We have overcome these discriminations. While the military does not represent society as a “microcosm,” it does assert for young people what should and shouldn’t be allowed. Those most impressionable will be influenced by what their society decides what is or is not acceptable.

However, because I am not transgender myself, I will shut up. Too often are transgender individuals silenced by louder voices scrambling for the last word. In order to prevent this as much as possible, I have gathered resources from peers, from the many on the Internet posting in opposition, and compiled them here. Let their voices help you decide and understand yourself exactly what impact this decision will have.


“Let’s meet face to face and you tell me I’m not worthy,” Kristin Beck, a 20-year veteran of the Navy SEALs, told Business Insider on Wednesday. “Transgender doesn’t matter. Do your service.”
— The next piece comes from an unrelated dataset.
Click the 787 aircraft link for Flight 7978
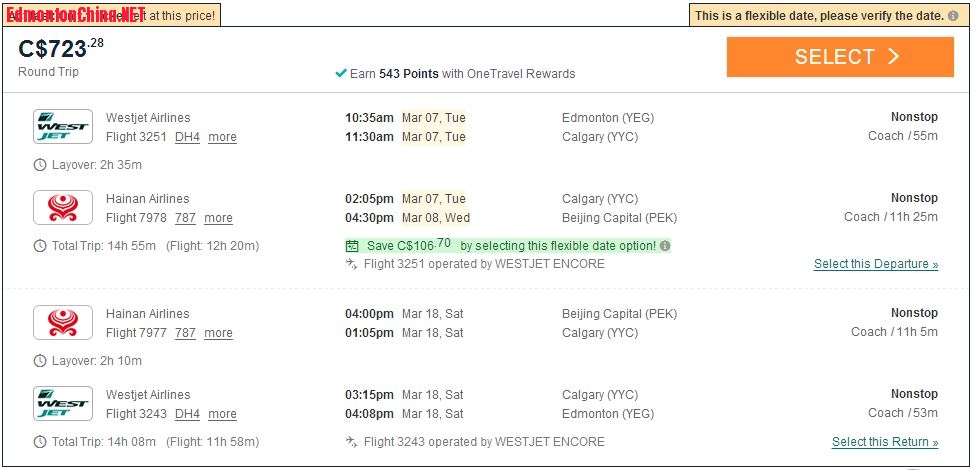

‘This was a blatant attack on the transgender community (and the LGBTQ+ community as a whole) in order to alienate us further from our cishet counterparts. Statements like this are the reason trans people continue to be murdered, left homeless, and targeted today. Trump is not here to make our military more efficient and weed out the “distractions” that keep us from “victory” but to continue to segregate, alienate, and essentially out trans people to their coworkers.’

  • Gaib Ramirez


“I fear that trans veterans will be honoured less, and maybe some will think they’re bluffing because ‘trans aren’t allowed to serve so how could you?’ I fear they will be disrespected and that this and everything else Trump has done and will do is settling in the wrong direction; young kids will feel like they have no say, because they possess no real power.”

  • Maria Flinch*


“There are many others wishing to fight and defend this country, a country they feel deserves to be defended, but are shut down solely based on the fact that they decided to be their true selves and it’s just awfully sad to watch these people lose the passion they have for the country and their passion fade for being in the military itself, the president lost himself thousands of loyal soldiers but he never deserved them anyways.”

  • Anonymous

*Name has been changed to protect the contributor.